1. 4 RT-PCR检测转染情况 采用miRNeasy Serum/plasma Kit试剂盒提取血清RNA, 并检测RNA的纯度。采用逆转录试剂盒将miRNA逆转录为特定的cDNA, 并置于-80℃冰箱保存备用。RT-PCR反应:应用制备好的cDNA作为模版, 分别配置空白对照组、阴性对照组、miR-1 inhibitor组、miR-499 mimics组反应管, 以U6作内参。采用ABI 7500软件分析熔解曲线, 用2-△Ct计算miRNA基因相对表达量。

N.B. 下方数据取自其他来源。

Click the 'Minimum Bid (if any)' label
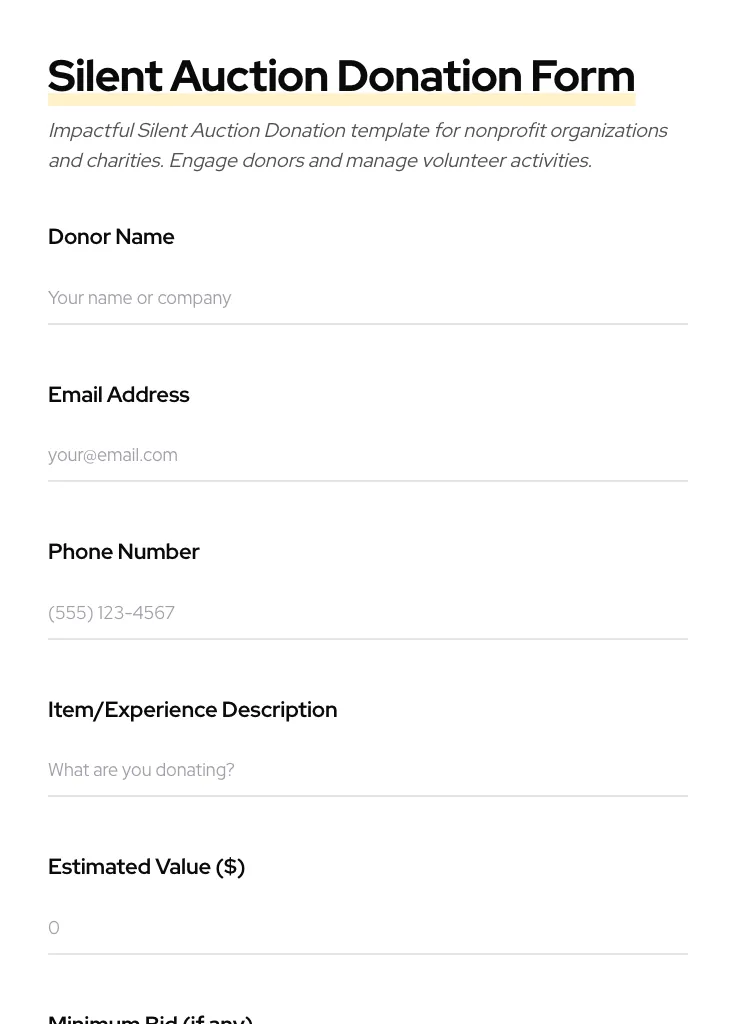 [150, 1018]
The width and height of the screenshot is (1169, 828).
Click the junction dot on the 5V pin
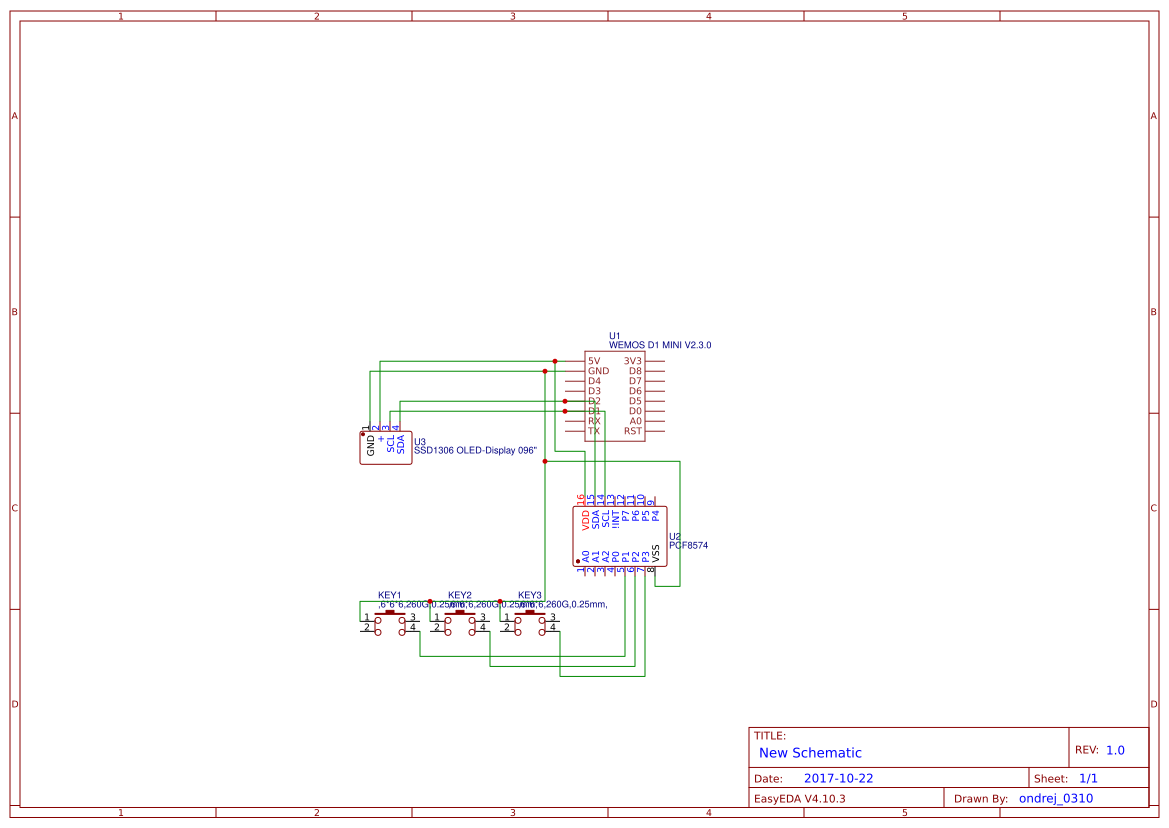pyautogui.click(x=554, y=360)

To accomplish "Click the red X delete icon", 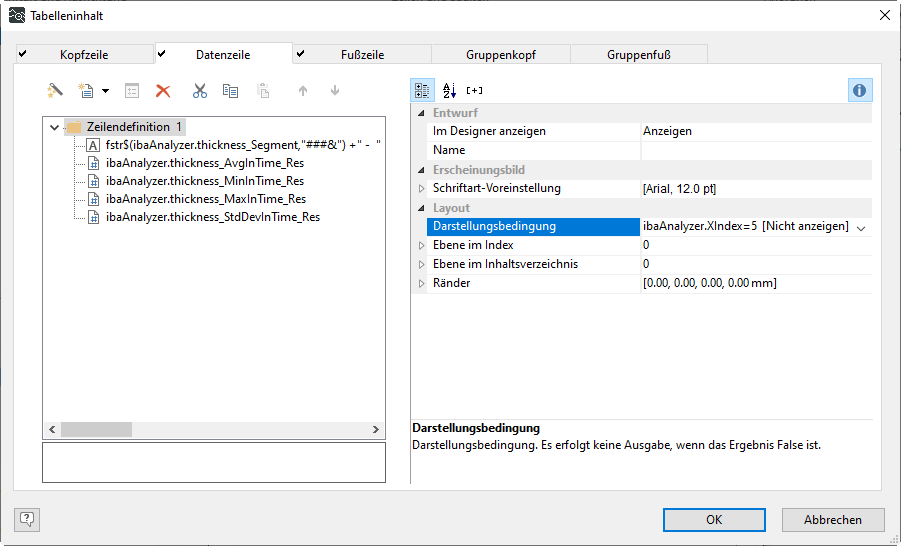I will (163, 91).
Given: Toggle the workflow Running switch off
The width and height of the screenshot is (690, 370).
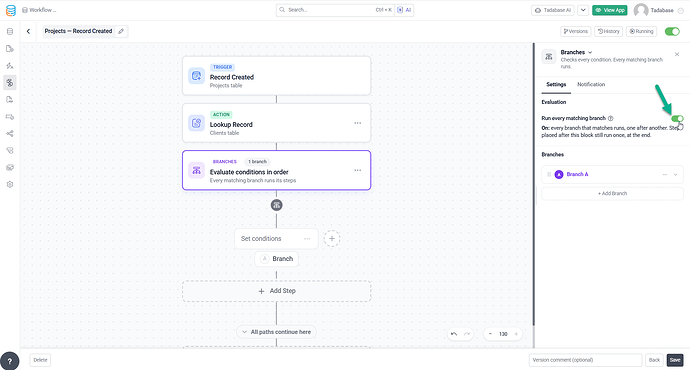Looking at the screenshot, I should tap(672, 31).
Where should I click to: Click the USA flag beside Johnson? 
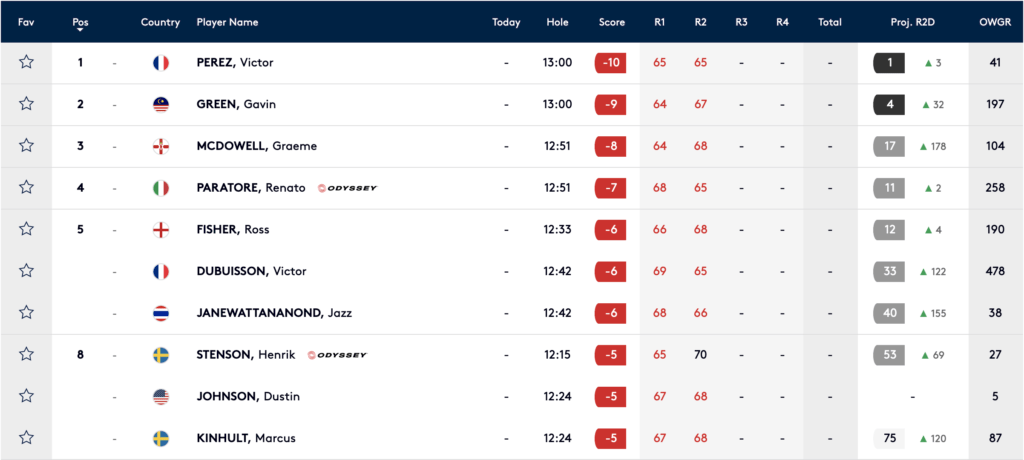pyautogui.click(x=161, y=397)
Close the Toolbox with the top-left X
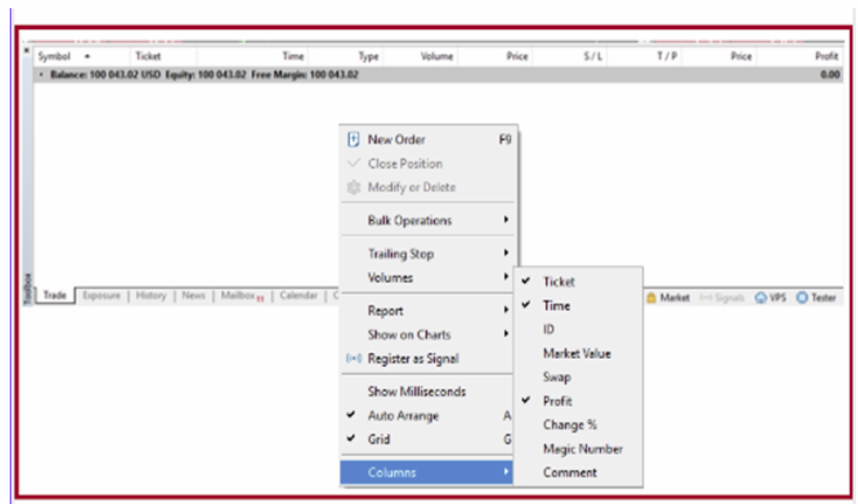 tap(27, 49)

1. 5 实验分组及H2O2处理 设置空白对照组、H2O2组(未进行转染的H9C2心肌细胞)、干预组A(miR-1 inhibitor转染的H9C2心肌细胞)、干预组B(miR-499 mimics转染的H9C2心肌细胞)、干预组C(miR-1 inhibitor+miR-499 mimics转染的H9C2心肌细胞)。除空白对照组外, 其余四组H9C2心肌细胞均采用200 μmol/L的H2O2处理6 h。
1. 6 CCK-8法检测细胞增殖情况 取对数生长期的H9C2心肌细胞, 接种到96孔板中(1×104个细胞/孔), 置于37℃、5% CO2培养箱中, 培养12 h后, 待细胞贴壁, 将H2O2处理后的各组细胞加入贴壁均匀的96孔板中, 用CCK-8进行处理并继续置于37℃、5% CO2培养箱中培养。2 h后震荡5 min, 在570 nm波长处测定各组细胞的吸光度(OD)值。
1. 7 流式细胞仪检测细胞凋亡情况 取H2O2处理后的各组细胞, 经磷酸缓冲盐溶液(PBS)洗涤后, 消化, 离心, 收集细胞。在收集到的细胞沉淀中加入200 ?l binding buffer并吹打成单细胞悬液, 再分别加入浓度为250 μg/ml的Annexin V-FITC和PI试剂各5 μl, 避光室温下反应5~15 min, 在1 h内采用流式细胞仪检测细胞凋亡率。
1. 8 Western Blot检测Bcl-2、Caspase-3蛋白表达水平 取H2O2处理后的各组细胞, 加入裂解液处理30 min, 收集蛋白并用蛋白质定量(BCA)法测定蛋白浓度, 煮沸10 min使蛋白变性, 上样, 按20 μg/泳道蛋白量经12% 十二烷基硫酸钠聚丙烯酰胺凝胶(SDS-PAGE)电泳后转至聚偏二氟乙烯膜(PVDF膜), 以5%脱脂奶粉封闭60 min, 分别加入β-actin、Bcl-2、Caspase-3特异性抗体(均按照1∶1000稀释), 4℃孵育过夜。次日用PBS-T液洗膜后加入辣根过氧化物酶标记的羊抗兔二抗, 室温孵育2 h后增强化学发光法(ECL)进行显色, 曝光后采用Image J软件分析各个条带的光密度, 目标蛋白相对表达量=目标条带灰度值/GAPDH条带灰度值。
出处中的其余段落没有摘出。